▶ To do
Reproduce the rotating-annulus post from "Charge of differential" up to and including "got it right?", changing "differential annulus" to "thin ring" wherever it occurs.

▶ Document excerpt
^^^^

Consider a 2 dimensional annulus whose radii are a<b. Its total charge is Q and is uniformly distributed over all its surface. The annulus rotates around its center at an angular velocity w.

This situation is equivalent of having a set of annulus of width dr and radii r (a<r<b), each one with a current di.

1)Calculate di in function of r.

2)Calculate the magnetic field in the center of the annulus.

**2. Relevant equations**

None given.

**3. The attempt at a solution**

2) is easy once I have 1). I'd apply Ampere's law once I'd have calculated the total current generated by the rotating annulus.

So I'm stuck on part 1).

What I did : [tex]Q=\pi (b^2-a^2)\sigma[/tex], where [tex]\sigma[/tex] is the charge density of the annulus.

Charge of differential annulus : [tex]q=2\pi r dr \sigma[/tex]. (Though I don't know why it wouldn't be [tex]2\pi ((r+dr)^2-r^2)[/tex].)

[tex]v=\omega r[/tex],

The current of a differential annulus is [tex]i=\frac{dq}{dt}=\frac{2\pi r dr \sigma}{dt}[/tex] but [tex]\frac{dr}{dt}=v[/tex]. Hence [tex]i=2\pi r v \sigma[/tex].

Now I wonder, the i of a differential annulus is the "di" they're talking about?

Oh yes it is!

Well, I replace [tex]\sigma[/tex] by [tex]\frac{Q}{\pi (b^2-a^2)}[/tex] and I get [tex]di=\frac{2rvQ}{(b^2-a^2)}=\frac{2r^2 \omega Q}{(b^2-a^2)}[/tex].

Did I got it right?

2)I enclosed [tex]= \frac{(b^3-a^3)}{3}\cdot \frac{2 \omega Q}{b^2-a^2}[/tex] of the entire annulus.

[tex]B\cdot 2\pi b=\mu _0 I_{\text{enclosed}}[/tex].

Have I done right this?

^^^^

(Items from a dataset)
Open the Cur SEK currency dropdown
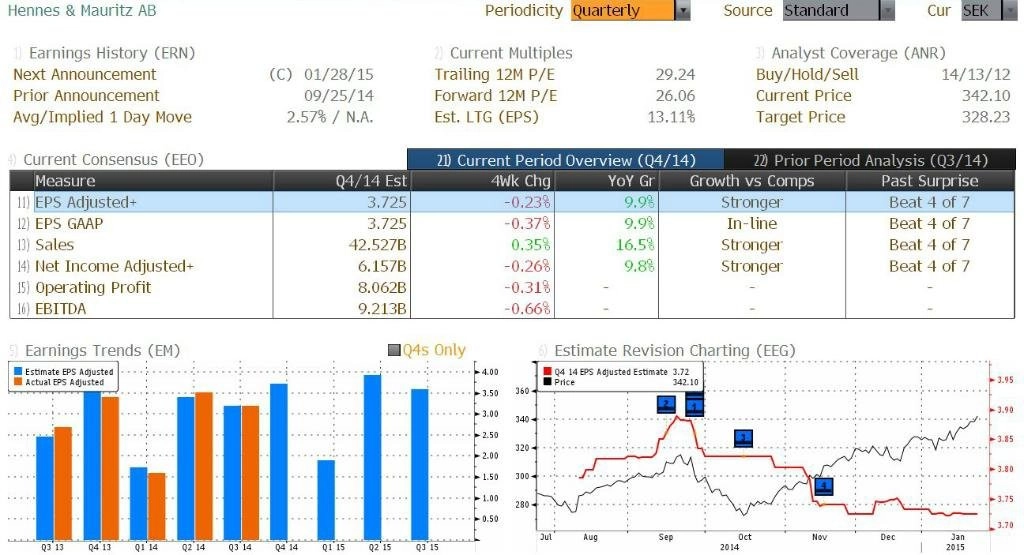The width and height of the screenshot is (1024, 555). 1009,11
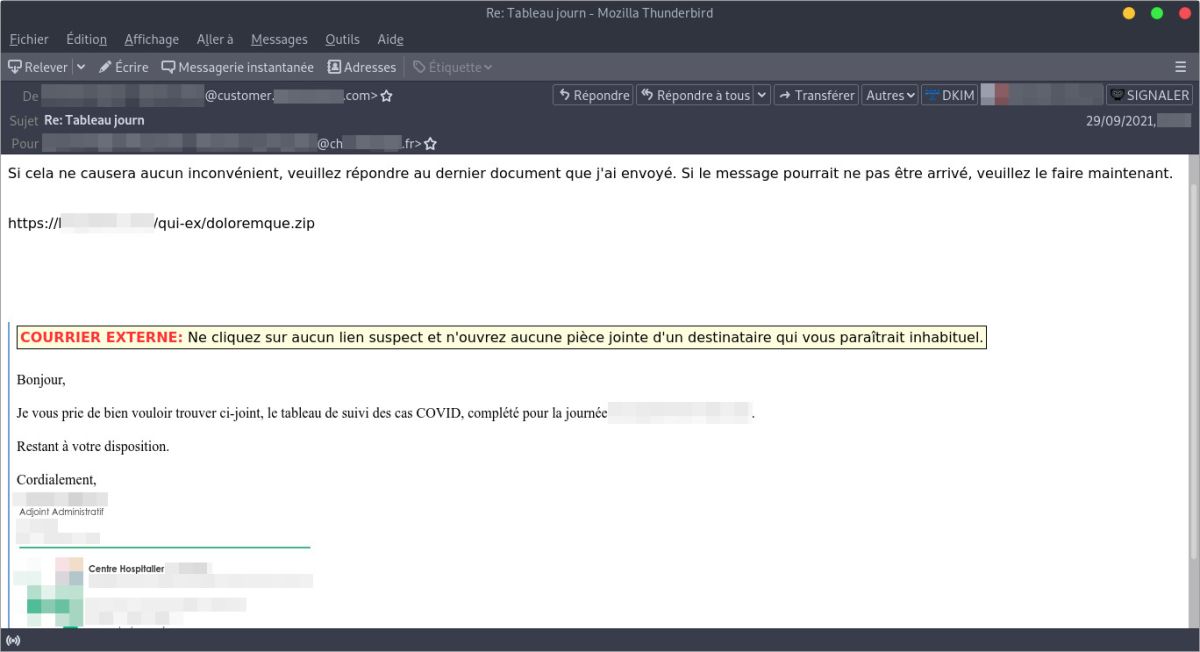Report the email with SIGNALER
The image size is (1200, 652).
1149,95
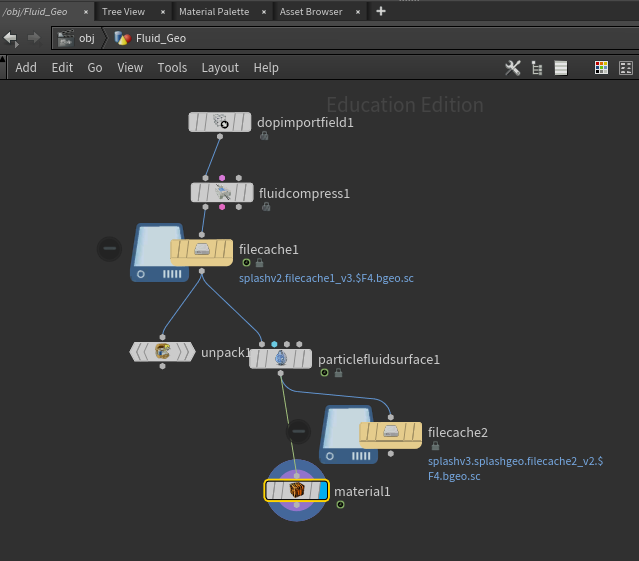Click the filecache1 node icon
The width and height of the screenshot is (639, 561).
tap(202, 252)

^^^^

▶ Exercise response
Charge of thin ring : [tex]q=2\pi r dr \sigma[/tex]. (Though I don't know why it wouldn't be [tex]2\pi ((r+dr)^2-r^2)[/tex].)

[tex]v=\omega r[/tex],

The current of a thin ring is [tex]i=\frac{dq}{dt}=\frac{2\pi r dr \sigma}{dt}[/tex] but [tex]\frac{dr}{dt}=v[/tex]. Hence [tex]i=2\pi r v \sigma[/tex].

Now I wonder, the i of a thin ring is the "di" they're talking about?

Oh yes it is!

Well, I replace [tex]\sigma[/tex] by [tex]\frac{Q}{\pi (b^2-a^2)}[/tex] and I get [tex]di=\frac{2rvQ}{(b^2-a^2)}=\frac{2r^2 \omega Q}{(b^2-a^2)}[/tex].

Did I got it right?